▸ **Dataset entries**
>>>

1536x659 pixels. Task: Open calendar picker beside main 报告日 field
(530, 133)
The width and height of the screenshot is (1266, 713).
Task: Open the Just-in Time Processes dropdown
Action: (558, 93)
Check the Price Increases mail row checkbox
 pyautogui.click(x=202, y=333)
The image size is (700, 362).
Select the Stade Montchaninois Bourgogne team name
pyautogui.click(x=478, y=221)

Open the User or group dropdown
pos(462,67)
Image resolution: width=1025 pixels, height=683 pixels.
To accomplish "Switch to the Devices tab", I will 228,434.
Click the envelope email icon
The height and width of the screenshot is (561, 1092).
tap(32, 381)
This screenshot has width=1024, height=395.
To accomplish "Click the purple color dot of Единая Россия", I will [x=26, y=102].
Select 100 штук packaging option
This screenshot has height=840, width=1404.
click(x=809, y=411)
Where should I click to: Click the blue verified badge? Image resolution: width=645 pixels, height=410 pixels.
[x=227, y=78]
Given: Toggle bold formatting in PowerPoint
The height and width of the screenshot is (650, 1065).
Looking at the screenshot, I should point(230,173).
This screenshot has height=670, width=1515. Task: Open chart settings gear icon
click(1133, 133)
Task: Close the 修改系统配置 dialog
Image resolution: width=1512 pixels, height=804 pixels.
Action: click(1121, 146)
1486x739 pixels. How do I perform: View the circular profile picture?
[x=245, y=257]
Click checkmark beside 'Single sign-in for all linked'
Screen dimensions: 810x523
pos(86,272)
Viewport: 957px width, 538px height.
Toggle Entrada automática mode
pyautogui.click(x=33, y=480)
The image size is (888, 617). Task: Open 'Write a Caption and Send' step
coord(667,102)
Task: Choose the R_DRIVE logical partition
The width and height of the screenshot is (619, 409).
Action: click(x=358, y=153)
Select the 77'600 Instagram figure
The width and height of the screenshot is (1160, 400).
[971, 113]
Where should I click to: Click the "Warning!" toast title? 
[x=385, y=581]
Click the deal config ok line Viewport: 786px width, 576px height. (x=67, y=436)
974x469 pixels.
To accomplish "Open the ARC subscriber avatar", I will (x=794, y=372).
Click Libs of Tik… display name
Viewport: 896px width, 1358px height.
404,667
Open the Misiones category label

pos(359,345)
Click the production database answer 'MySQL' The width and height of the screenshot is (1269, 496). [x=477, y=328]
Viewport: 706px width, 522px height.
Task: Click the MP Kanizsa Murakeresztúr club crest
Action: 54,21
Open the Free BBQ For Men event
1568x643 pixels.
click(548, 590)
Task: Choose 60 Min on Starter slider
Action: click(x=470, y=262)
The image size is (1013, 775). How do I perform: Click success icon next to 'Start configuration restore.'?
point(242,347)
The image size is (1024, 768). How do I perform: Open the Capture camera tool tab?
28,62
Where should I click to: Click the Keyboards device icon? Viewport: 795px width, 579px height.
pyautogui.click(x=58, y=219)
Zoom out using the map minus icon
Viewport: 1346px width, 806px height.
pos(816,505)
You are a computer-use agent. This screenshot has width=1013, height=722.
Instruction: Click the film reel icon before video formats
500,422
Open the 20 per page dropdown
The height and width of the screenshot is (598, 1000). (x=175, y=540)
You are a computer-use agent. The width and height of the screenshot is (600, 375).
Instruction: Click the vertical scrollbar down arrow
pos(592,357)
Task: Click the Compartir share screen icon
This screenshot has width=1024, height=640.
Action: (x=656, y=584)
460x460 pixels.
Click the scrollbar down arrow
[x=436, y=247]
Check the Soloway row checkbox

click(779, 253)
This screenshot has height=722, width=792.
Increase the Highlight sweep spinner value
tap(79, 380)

<<<

▸ **Task requirements**
From the data, pick out every line that includes "agent".

▸ **Result of the exercise**
You are a computer-use agent. This screenshot has width=1013, height=722.
You are a computer-use agent. The width and height of the screenshot is (600, 375).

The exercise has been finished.